A final external actor of note is Turkey. In July 2020, at a time when Ankara was increasing its military engagement in Somalia and Libya, Turkey signed a defense pact with Niger, raising fears—especially in France and among its Gulf rivals—of Turkish military ambitions in the Sahel. In 2022, sales of Turkey’s Bayraktar TB2 drones to Niger and Burkina Faso suggested this engagement could take the form of air support and training for use by partner state forces in counterterror operations. It is therefore likely to add a new layer of risk for civilians, increasing states’ technical capacities to strike in volatile regions without making any progress on the political front. In spite of these risks, Sahelian elites and populations tend to see Turkey—which is primarily interested in developing new export markets—as a fellow Islamic country, one that is less overbearing than the European Union or France and has crafted a well-tailored offer of support, including infrastructure projects, education and healthcare.

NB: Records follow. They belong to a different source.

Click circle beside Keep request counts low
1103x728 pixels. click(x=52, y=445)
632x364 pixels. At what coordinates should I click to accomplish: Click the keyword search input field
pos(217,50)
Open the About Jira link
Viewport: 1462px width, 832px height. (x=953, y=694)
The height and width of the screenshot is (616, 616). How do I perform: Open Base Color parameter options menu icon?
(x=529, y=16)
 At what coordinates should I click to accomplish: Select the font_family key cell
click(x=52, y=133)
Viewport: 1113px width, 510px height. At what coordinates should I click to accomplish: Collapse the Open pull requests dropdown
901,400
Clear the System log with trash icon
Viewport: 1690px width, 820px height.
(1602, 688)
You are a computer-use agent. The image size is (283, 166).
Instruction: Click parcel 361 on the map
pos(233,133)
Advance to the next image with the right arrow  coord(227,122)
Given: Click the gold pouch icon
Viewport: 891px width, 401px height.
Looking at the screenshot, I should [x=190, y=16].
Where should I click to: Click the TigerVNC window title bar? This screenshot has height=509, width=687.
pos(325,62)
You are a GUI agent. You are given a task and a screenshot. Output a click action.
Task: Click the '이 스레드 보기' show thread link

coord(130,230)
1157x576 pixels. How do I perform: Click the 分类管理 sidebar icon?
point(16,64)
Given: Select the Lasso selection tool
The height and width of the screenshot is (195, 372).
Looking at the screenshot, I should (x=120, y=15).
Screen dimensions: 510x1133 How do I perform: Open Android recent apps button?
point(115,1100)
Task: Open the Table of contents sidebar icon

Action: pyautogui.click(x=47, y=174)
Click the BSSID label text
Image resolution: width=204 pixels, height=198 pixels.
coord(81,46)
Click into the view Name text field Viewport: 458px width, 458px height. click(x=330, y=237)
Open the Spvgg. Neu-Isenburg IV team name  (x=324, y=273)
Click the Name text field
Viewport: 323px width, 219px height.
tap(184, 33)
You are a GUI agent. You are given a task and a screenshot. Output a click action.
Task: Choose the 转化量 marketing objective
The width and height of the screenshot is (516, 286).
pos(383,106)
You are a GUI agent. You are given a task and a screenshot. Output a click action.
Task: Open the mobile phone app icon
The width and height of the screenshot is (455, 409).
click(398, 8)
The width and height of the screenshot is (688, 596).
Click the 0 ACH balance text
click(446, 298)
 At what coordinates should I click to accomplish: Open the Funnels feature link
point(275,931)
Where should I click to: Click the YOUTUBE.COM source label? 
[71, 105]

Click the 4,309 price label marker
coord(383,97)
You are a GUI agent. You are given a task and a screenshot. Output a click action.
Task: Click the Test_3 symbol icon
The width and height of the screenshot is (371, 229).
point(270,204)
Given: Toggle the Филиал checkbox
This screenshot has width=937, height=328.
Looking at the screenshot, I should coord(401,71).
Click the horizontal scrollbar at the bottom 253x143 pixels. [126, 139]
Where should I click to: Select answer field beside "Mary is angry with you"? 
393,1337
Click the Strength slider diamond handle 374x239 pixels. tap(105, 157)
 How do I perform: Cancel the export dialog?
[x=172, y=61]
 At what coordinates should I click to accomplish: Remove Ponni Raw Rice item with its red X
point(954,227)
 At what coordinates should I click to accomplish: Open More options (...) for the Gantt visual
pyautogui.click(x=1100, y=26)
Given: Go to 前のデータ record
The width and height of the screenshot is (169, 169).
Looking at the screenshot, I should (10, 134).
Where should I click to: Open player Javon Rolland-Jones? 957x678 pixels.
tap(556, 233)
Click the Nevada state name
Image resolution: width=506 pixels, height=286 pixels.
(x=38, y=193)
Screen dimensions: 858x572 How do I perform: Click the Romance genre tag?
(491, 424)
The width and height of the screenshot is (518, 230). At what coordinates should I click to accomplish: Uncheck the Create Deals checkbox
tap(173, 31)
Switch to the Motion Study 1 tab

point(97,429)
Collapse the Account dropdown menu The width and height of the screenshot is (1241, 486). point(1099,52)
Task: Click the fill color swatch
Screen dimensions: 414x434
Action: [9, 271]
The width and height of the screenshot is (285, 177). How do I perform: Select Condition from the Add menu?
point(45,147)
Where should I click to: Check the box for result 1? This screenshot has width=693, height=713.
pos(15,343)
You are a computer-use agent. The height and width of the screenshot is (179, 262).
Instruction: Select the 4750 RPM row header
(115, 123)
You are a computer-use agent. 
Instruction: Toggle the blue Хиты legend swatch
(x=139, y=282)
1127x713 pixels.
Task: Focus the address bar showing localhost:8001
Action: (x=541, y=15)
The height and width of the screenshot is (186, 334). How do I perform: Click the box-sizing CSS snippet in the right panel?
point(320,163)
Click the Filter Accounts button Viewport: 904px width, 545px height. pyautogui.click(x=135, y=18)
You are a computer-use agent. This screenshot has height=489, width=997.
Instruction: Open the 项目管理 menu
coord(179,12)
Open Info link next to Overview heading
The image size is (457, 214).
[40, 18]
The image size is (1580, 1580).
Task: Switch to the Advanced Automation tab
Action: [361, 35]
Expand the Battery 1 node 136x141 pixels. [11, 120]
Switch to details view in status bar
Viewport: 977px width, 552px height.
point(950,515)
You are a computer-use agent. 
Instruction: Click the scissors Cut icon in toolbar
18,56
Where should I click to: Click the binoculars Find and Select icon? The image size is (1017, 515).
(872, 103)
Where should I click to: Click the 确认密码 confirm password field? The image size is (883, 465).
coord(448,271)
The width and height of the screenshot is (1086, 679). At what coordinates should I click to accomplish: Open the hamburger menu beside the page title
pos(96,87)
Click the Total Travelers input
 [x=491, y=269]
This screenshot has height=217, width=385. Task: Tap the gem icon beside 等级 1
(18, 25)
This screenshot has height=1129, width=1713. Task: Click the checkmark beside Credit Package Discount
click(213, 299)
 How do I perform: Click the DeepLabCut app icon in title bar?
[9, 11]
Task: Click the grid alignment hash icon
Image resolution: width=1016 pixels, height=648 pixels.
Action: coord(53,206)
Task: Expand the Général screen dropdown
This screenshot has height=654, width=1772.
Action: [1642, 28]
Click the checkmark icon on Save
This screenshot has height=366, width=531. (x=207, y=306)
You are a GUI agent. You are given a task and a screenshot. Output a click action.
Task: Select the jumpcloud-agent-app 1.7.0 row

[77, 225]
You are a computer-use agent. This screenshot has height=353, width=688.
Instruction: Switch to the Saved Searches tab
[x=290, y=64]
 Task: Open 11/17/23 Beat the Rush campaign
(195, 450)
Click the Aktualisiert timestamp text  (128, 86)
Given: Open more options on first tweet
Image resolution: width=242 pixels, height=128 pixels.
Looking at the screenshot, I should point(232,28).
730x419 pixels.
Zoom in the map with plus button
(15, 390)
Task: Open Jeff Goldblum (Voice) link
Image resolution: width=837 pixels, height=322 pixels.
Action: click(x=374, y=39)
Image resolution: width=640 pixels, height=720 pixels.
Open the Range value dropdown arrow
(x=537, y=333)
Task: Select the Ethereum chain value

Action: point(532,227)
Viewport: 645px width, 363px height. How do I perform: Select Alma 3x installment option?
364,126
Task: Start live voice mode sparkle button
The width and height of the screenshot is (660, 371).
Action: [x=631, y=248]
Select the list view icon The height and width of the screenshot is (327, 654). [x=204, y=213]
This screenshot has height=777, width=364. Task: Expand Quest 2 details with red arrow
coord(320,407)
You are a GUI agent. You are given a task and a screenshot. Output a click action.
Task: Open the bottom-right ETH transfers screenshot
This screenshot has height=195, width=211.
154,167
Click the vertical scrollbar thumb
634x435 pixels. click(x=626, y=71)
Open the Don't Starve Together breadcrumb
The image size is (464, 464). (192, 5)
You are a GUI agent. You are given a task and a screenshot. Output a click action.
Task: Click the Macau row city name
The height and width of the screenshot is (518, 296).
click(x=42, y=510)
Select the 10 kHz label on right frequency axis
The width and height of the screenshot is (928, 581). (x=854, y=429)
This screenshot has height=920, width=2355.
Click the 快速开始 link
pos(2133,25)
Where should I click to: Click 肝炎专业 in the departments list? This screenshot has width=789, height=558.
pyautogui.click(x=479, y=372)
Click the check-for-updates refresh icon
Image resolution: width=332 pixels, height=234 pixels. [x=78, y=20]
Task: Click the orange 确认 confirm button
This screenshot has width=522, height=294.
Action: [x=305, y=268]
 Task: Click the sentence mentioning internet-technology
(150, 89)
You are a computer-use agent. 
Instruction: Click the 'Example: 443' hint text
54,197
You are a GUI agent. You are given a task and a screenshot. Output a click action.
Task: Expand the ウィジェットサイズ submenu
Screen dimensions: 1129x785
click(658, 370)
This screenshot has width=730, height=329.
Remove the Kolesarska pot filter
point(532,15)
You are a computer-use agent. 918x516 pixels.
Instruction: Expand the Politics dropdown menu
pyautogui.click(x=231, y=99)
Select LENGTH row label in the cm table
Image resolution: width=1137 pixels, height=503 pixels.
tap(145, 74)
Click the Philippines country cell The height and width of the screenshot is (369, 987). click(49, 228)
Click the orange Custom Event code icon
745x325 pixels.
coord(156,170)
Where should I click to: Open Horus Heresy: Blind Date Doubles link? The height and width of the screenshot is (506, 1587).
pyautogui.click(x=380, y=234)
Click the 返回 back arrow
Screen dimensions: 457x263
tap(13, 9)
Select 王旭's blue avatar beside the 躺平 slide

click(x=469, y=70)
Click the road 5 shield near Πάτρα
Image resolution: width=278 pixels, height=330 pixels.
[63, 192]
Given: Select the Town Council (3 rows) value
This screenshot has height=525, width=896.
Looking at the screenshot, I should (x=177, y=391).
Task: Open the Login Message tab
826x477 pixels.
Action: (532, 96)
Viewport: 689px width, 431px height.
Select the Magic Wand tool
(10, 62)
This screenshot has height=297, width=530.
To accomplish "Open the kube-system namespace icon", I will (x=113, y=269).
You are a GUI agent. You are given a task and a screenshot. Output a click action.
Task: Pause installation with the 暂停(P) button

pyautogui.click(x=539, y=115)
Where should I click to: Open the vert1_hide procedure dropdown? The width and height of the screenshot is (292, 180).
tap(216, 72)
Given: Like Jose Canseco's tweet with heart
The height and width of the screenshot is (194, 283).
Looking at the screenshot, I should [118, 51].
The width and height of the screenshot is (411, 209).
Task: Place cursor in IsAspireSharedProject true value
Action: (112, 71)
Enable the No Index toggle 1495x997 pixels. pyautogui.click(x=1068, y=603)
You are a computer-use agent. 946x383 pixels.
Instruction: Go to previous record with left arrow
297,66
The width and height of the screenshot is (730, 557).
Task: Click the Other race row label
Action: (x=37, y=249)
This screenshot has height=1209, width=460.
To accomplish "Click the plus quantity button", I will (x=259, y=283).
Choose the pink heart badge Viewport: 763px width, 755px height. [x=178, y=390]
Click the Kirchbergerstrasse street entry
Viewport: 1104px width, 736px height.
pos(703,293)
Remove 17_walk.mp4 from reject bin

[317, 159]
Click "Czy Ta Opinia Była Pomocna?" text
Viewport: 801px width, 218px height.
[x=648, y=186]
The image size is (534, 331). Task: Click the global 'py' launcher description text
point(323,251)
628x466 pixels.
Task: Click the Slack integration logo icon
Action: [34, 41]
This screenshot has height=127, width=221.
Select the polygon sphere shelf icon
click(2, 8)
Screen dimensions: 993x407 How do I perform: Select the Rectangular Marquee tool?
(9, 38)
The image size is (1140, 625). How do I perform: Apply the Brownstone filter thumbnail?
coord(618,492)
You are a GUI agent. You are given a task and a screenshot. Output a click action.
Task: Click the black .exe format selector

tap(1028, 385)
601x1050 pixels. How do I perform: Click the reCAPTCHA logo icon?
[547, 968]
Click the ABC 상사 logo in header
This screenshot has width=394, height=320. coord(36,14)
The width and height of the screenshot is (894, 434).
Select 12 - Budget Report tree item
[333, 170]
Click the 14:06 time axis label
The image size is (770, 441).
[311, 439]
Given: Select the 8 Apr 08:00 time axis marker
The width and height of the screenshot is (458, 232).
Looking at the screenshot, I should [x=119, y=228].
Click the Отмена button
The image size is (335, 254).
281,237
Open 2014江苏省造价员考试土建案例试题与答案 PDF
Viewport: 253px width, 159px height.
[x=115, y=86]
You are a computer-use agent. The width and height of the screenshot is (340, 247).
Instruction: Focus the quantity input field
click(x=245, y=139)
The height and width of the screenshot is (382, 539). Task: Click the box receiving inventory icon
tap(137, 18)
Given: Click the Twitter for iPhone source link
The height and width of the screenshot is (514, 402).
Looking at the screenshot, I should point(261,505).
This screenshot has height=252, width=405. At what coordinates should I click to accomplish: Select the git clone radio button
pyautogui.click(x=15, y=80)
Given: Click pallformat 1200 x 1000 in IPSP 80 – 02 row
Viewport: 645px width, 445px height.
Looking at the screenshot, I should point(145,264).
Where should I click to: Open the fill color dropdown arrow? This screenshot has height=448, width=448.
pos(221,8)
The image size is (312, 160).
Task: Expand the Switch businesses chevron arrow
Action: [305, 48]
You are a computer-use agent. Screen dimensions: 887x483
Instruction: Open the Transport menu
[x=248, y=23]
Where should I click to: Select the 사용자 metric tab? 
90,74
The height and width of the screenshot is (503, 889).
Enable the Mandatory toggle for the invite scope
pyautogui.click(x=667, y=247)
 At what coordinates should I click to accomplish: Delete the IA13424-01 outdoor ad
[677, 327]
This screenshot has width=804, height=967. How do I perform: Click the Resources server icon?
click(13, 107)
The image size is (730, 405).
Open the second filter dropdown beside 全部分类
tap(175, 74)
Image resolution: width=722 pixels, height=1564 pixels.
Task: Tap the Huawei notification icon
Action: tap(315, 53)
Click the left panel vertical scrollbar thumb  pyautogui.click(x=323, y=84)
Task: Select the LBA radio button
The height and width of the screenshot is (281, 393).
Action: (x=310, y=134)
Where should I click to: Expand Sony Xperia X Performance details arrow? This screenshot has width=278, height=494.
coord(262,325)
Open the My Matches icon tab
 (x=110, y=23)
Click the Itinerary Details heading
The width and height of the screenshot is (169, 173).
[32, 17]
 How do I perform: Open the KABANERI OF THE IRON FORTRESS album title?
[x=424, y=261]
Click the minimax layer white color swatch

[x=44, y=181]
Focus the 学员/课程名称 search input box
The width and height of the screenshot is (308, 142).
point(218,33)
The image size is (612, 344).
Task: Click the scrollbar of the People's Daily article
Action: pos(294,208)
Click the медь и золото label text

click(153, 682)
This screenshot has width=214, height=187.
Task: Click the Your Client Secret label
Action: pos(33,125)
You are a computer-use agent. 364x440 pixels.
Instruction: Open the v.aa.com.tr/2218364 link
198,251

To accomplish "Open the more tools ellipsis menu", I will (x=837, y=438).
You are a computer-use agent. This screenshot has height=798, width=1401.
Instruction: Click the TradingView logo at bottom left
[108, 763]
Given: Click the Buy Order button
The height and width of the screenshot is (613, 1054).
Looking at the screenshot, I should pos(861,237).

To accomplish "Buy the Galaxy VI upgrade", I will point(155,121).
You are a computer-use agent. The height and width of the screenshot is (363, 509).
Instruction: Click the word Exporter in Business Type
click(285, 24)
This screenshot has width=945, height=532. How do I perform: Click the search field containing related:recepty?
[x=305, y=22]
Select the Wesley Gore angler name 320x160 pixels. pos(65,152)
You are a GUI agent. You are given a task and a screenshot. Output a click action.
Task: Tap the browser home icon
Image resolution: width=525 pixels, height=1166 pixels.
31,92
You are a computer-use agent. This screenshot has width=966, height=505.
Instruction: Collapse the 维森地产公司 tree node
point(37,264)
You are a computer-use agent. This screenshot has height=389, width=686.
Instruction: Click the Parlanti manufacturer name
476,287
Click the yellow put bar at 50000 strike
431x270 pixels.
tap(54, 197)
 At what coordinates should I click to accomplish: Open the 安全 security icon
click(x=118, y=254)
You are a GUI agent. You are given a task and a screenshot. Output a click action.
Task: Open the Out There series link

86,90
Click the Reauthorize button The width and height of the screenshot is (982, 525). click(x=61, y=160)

It is important not to exaggerate the role or agency of external actors in the Sahel crisis. But over the past decade, foreign partners have compounded the region’s problems. They have encouraged and empowered military operations that lack political aims in contested areas and promoted the use of community-based armed groups, multiplying their force and, therefore, the weight of their damages. The worsening situation sheds light on how foreign-assisted counterterrorism enables rather than diffuses inter- and intra-ethnic fighting and military and paramilitary violence against civilians. Moreover, it provides a warning to those who are reheating the same intervention narratives, techniques and policies in response to perceived threats emerging in the Gulf of Guinea states of Benin, Ghana, Ivory Coast and Togo. The Accra Initiative—a regional counter-terrorism mechanism aimed at securitizing peripheralized border zones—was launched by these states in 2017 with support from France and Germany. This initiative, along with associated counterterror campaigns in northern Benin and Togo, seems poised to lead coastal West African countries down similar dangerous trajectories.
[Hannah Rae Armstrong is a writer and adviser on peace and security with over a decade of field-based experience in North Africa and the Sahel.]
Endnotes
[1] United Nations, Security Council Resolution 2100, April 25, 2013.
[2] Interviews with security sources in Bamako, Mali, June 2022.
[3] Interviews with diplomatic sources in Kidal, Mali, July 2021.